It’s one of the best known Bible verses of all time: you see it on billboards, at sporting events. Anglican Archbishop Thomas Cranmer included it in the Book of Common Prayer. Lots of us memorized it as children. It’s John 3: 16. “For God so loved the world that he gave his only Son, so that everyone who believes in him may not perish but may have eternal life.”
It has been described as ‘the gospel in miniature’. And if it is that, the question is this, “What is this gospel we proclaim?”
Now to get at this question in relationship to this text from John 3, one of the keys is to understand a little word–and that word is ‘so’.
Catholic theologian James Alison[i] reminds us that the ‘so’ in ‘God so loved the world’ isn’t telling us about God’s emotional state.[ii] It’s not like the author of John’s gospel is speaking like a valley girl saying, “I so worry about that….or I so wish he’d call me.”
Rather, the ‘so’ in ‘for God so loved the world’ means ‘this is how God loved the world—it was in this way that God loved the world.’ And what is that way—what is it that the ‘so’ refers to?
To get there we have to assume a kind of theological double vision: seeing the cross—the focus of today’s celebration–and the resurrection together at the same time. So let’s start with the cross.
On the cross, Jesus was executed. He occupied a place of shame and violence. The crucifixion of Jesus is the central feature of the gospel narrative—all of the gospels have as their destination the suffering and shame of the crucified one. That’s the first part of our double vision.
The other part of this theological double vision is the resurrection.
On the third day, Jesus disciples experienced him risen and whole. And here’s the extraordinary part that changes everything—the risen Christ returns as a forgiving victim, returning to his friends—his friends who had betrayed, denied and abandoned him—without a word of judgment or revenge. In the resurrection of Jesus, something in the universe shifted. Jesus has stood in the place of the victim and returned bidding peace to his disciples and commissioning them to imitate him in his mission of ending violence and bringing peace to the world. Jesus occupied the place of shame and detoxifies it forever—and the hope of the world—quite literally, the hope of the world is in our encountering this amazing and life changing reality—that the victim returns to us without blame, forever forgiving, forever proclaiming that there is no violence in God and there need be none in us.

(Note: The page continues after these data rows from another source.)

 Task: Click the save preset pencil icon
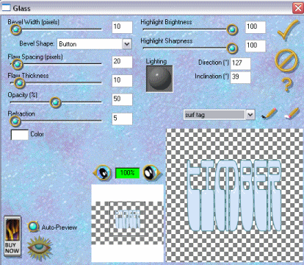pos(269,113)
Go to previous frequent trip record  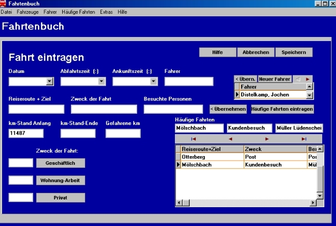[x=230, y=139]
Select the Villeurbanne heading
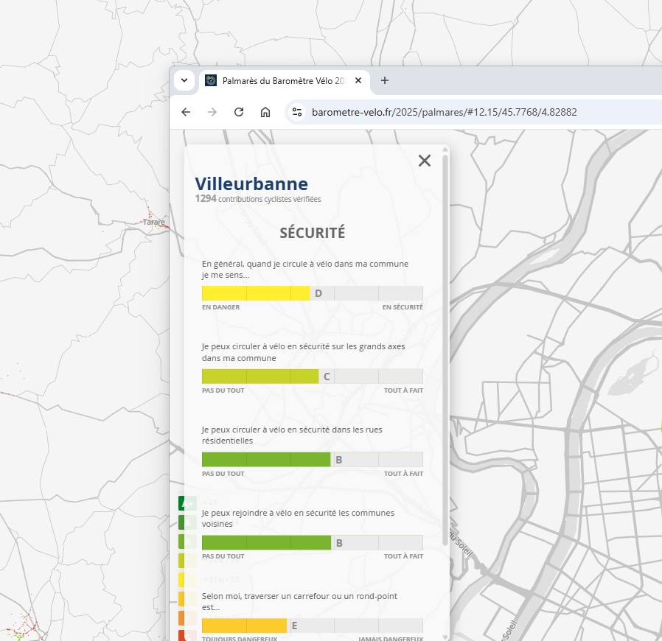Image resolution: width=662 pixels, height=641 pixels. [252, 183]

In James Alison’s words, “Here we have … the discovery of the absolutely vivacious and effervescent nature of God leading to the realization that behind the death of Jesus there was no violent God, but a loving God who was planning a way to get us out of our violent and sinful life. Not a human sacrifice to God, but God’s sacrifice to humans.”[iii]. And this is the good news.
The good news is simply this—we no longer need to be captive to the forces that demand that we figure out whose fault it is—whatever has gone wrong—and instead, we can lean into the presence of the one who returned to us as a forgiving victim and know the freedom that comes from being the children of God.
To live not bound by the patterns of violence and retribution is eternal life.
John 3:16 is too often interpreted as a text to demonstrate the superiority of Christian religion over all others. Christian religion, it’s argued, is the only one that promises to get believers into heaven while anyone who doesn’t believe it, will be punished forever. And this interpretation misses the point in two ways.
First, it assumes that the term (found so often in John’s gospel) eternal life is used, it means what happens to us after we die. But Jean Vanier, in his commentary on the 4th gospel, is quite clear that this is not the case when he writes
“Eternal life does not refer to something we will live after death, it is the life of God given to us today. It is the life of the Eternal One that is in each of us, blowing in and through us, given to us as we are born from above in baptism and through our trust in Jesus.”[iv]
Eternal life then is a quality of life we live now. It is God’s great gift to us in Jesus Christ that those who believe into (a better translation of the Greek that usually gets translated as ‘believe in’–) those who are drawn to lean our lives into the story and presence and power of Jesus Christ are given a gift that does not perish—but springs up within us as living water, a different way of being human that eschews the ways of violence and revenge toward a life lived in love.
The second reason I reject the notion that it is only through Christian religion that eternal life is given is found in the 17th verse of John when the author writes:
“For God did not send his son into the world to condemn the world, but rather that the world through him might be saved.”
The whole purpose of Jesus’ life, death and resurrection is to save the world—to save the world from its habitual patterns of violence and revenge and lead us to ways of peace and justice that enable the flourishing of human life and the whole created order.
But it is to us, the baptized, that this beautiful message of eternal love is given. Those who hear and heed this text are called into the new life of grace—a life characterized by acts of loving service towards others.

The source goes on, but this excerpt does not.